この瞬間から観察する者がいたならば、白い少女が吹き飛ばされる未来を予想するはずだが――現実は異なる。
軽く乾いた音が運動場に響き渡った。
「え?」
結局、ヨナが選んだのはそのどれでも無い。平手でドワーフの頬を叩き付けることだった。

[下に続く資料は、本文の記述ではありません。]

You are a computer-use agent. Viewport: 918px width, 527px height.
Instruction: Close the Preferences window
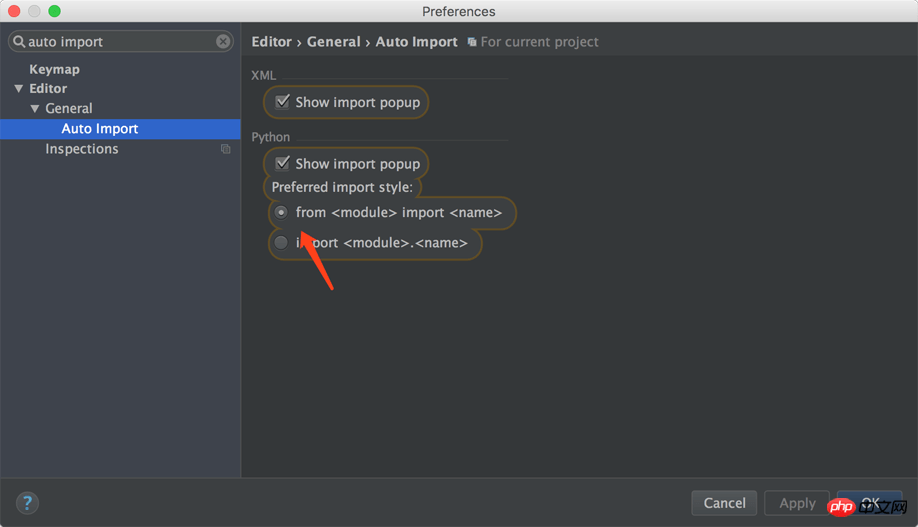pos(14,11)
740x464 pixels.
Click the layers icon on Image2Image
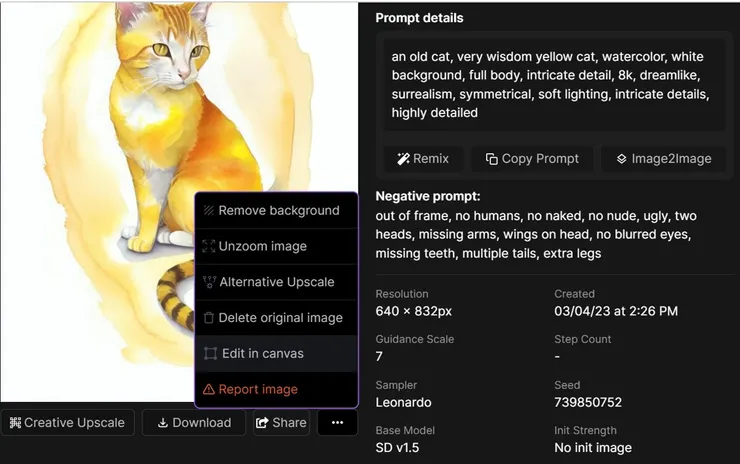coord(621,159)
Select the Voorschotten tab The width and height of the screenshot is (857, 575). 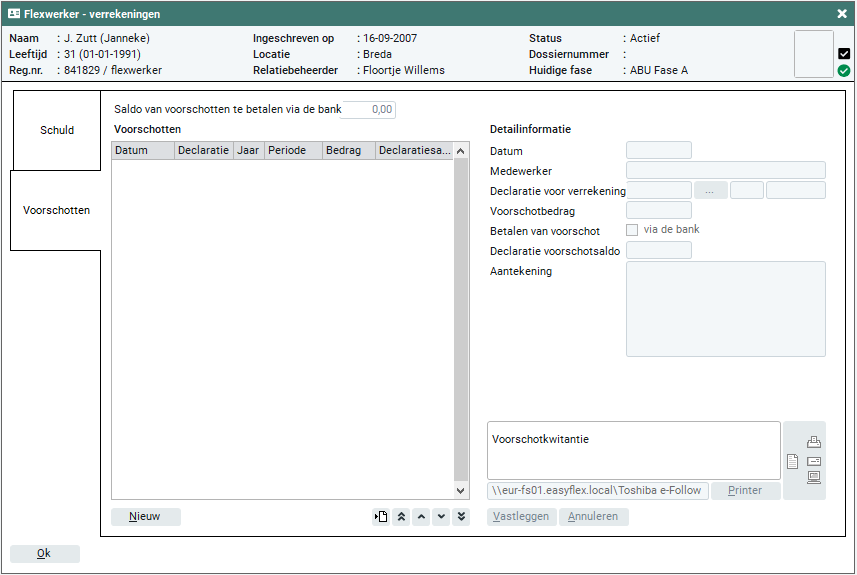(57, 211)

自分がなにをされたのか理解できないと、目を丸く見開く。
じっとこちらを見つめる赤い瞳。
なにひとつ感情の揺らぎが存在しない表情。
所々泥に汚れていても、なお白さが際だつ髪。
ここに至って、ハマルはようやく自分が誰に反抗したのか気がついた。
そして、心がぽっきりと折れる。
そのまま、膝から崩れ落ちた。
泥が跳ね、粘着質な音が運動場に響く。
アルビノの少女はそれで終わったと、ハマルのことなど見もせずにその場を立ち去ろうとした。
「待てっ」
ヨナは止まらない。
「待って下さいっ!」
止まらない。
「子分にしてくれ。いや、してください!」
その意外な言葉で、ようやくヨナは立ち止まった。そして、心底不思議そうな顔で、膝をついたままのドワーフの少年を見つめる。
決着が着いた。
それは、ヨナが考えたとおり。
一方、ハマルとしては完膚なきまでに叩き潰され、恨む気持ちもない。そうなれば、残された道は服従だ。
これは、ヨナは想像もしていなかったこと。
「お願いです、ヨナ。ヨナさん、ヨナ姐さん」
「…………」
最後の呼び名が、心の琴線に触れる。
それに気づいたのはテルティオーネだけだが、確かに効果はあった。
力の差による上下関係。そこから生まれる友情めいたものもある。
少女は、今、それを知ることになった。
???「ああ、トルデクくん? いや、用って程じゃないんだけど、キミの甥御さんのことでね、ちょっと話をしたいななんて」
――なんて展開にならずに済んで、一番ほっとしているのは間違いなく作者です。